Link to relevant study records
Reference
Endpoint:
acute toxicity: dermal
Type of information:
experimental study
Adequacy of study:
key study
Study period:
1991
Reliability:
2 (reliable with restrictions)
Rationale for reliability incl. deficiencies:
comparable to guideline study with acceptable restrictions
Principles of method if other than guideline:
Method of Draize and associates was used (Draize et al, J. Pharmacol. Exp. Therap., 82: 377 (1944)
GLP compliance:
no
Test type:
standard acute method
Limit test:
no
Specific details on test material used for the study:
The material was either in commercial production or have been evaluated for commerical potential.
Species:
rabbit
Strain:
New Zealand White
Sex:
male
Details on test animals and environmental conditions:
Animals weighed 2.5 to 3.5 kg.
Type of coverage:
occlusive
Vehicle:
not specified
Details on dermal exposure:
The fur is removed from the entire trunk by clipping, and the dose is retained beneath an impervious plastic film. Dosages greater than 20ml/kg cannot be applied in contact with the skin.
Duration of exposure:
Animals are immobolized during the 24-hour contact period, after which the film is removed and the rabbits are caged for subsequent 14-day observation period.
Doses:
0.33 to 2.35
No. of animals per sex per dose:
four
Control animals:
not required
Statistics:
The LD50 and its fidutial range are estimated by the method of Thompson (Thompson WR: Use of moving Averages and Interpolation to Estimate Median effective dose. Bacteriol. Rev. 11: 115, 1947) using the Tables of Weil (Weil, GS: Tables for convenient calculation of Median-effective Dose (LD50 or ED50) and Instructions in their use. Biometrics 8: 249, 1952). The (dose) figures in parntheses show limits of +/- 1.96 standard deviations
Key result
Sex:
male
Dose descriptor:
LD50
Effect level:
>= 880 mg/kg bw
Based on:
test mat.
Remarks on result:
no indication of skin irritation up to the relevant limit dose level
Mortality:
Not described
Clinical signs:
Not described
Body weight:
Initial body weight range: 2.5 to 3.5 kg
Gross pathology:
Not mentioned
Interpretation of results:
Category 3 based on GHS criteria
Remarks:
Note: substance has a harmonized classification as Cat 4
Conclusions:
The LD50 was 880 mg/kg in NewZealand male albino rabbits in a 24 hour exposure (occlusive) based on acceptable scientific methods (Draize method for experimental procedures and Thompson's method for LD50 calculations).
Executive summary:

LD50 was calculated to be 880 mg/kg in NewZealand male albino rabbits exposed to 1 -naphthol for 24 hours (occlusive), follwed by a 14-day observation period. Acceptable scientific methods (Draize method for experimental procedures and Thompson's method for LD50 calculations) were used.

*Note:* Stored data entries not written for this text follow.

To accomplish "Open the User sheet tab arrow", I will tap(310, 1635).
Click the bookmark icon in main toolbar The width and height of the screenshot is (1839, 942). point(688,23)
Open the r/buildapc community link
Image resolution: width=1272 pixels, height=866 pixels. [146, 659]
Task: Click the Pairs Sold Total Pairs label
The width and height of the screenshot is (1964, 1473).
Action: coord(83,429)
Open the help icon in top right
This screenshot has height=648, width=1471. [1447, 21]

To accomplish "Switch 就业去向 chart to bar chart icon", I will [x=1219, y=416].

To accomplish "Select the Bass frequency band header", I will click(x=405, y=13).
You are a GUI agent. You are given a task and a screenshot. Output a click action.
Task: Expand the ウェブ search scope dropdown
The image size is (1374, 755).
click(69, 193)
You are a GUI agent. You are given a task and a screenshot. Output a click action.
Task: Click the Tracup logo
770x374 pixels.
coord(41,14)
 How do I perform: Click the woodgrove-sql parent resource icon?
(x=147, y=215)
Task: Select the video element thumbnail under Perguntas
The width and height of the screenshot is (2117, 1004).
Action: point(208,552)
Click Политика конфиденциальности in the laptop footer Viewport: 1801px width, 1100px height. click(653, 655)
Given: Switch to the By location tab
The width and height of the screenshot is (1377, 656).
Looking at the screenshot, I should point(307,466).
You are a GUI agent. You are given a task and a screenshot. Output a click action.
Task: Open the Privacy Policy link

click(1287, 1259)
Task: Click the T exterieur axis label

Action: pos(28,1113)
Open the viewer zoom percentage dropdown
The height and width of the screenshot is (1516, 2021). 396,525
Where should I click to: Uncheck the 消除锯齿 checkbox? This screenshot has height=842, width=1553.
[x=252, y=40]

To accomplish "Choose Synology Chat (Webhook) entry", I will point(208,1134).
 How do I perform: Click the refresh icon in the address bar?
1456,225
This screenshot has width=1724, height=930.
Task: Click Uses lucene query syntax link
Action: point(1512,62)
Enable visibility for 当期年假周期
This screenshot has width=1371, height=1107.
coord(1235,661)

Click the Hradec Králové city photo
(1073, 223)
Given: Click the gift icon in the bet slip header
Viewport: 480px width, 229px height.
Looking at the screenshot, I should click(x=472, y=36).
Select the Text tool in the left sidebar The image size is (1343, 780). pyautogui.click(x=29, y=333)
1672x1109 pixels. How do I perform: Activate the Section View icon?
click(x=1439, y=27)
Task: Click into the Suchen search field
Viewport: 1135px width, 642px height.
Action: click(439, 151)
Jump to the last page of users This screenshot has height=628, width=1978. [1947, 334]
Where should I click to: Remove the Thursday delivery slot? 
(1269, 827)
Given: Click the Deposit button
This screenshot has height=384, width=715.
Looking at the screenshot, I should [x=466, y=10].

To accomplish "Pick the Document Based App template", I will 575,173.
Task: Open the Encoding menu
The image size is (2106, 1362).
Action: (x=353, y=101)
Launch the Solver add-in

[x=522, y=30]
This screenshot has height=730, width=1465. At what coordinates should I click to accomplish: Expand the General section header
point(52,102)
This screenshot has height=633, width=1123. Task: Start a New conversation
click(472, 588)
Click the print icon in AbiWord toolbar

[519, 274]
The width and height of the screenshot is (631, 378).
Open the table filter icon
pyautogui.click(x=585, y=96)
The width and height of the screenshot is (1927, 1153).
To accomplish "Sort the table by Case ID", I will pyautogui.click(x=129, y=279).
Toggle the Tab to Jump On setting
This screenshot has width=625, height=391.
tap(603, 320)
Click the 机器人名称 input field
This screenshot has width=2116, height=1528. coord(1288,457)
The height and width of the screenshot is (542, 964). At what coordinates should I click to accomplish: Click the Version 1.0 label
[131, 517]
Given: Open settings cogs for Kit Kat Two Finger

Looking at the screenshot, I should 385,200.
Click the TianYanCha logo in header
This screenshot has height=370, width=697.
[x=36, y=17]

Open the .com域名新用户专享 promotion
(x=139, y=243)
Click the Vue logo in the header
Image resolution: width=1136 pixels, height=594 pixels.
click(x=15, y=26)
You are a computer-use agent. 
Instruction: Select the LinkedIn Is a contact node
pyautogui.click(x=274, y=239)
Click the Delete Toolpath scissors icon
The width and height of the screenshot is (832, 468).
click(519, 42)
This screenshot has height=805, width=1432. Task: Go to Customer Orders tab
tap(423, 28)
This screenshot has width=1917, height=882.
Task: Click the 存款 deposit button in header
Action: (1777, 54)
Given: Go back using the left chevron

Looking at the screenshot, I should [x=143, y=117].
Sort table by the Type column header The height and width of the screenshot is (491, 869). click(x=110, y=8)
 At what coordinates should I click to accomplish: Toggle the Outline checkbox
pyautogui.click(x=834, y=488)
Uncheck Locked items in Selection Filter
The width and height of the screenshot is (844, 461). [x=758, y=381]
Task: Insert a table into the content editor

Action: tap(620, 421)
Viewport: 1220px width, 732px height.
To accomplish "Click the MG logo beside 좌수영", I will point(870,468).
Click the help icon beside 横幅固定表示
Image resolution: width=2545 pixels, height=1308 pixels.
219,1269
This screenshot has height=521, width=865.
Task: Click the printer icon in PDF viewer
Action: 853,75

Under the conditions of this study, based on the results, this substance is classified as Acute toxicity - dermal, Category 3 according to the UN GHS criteria.

Endpoint conclusion
Endpoint conclusion:
adverse effect observed
Dose descriptor:
LD50
Value:
880 mg/kg bw
Quality of whole database:
Klimisch 2

Additional information

Justification for classification or non-classification

On the basis of the data, the 1-naphthol is classified Acute Tox Cat 4, H302 (oral) and Acute tox Cat 3 (dermal), and STOT SE Cat. 3 for inhalation exposure, and STOT SE Category 2 (H371) for oral exposure according to the UN GHS. However, with regard to the dermal classification, there is a harmonized classification of Acute tox Cat 4 (dermal).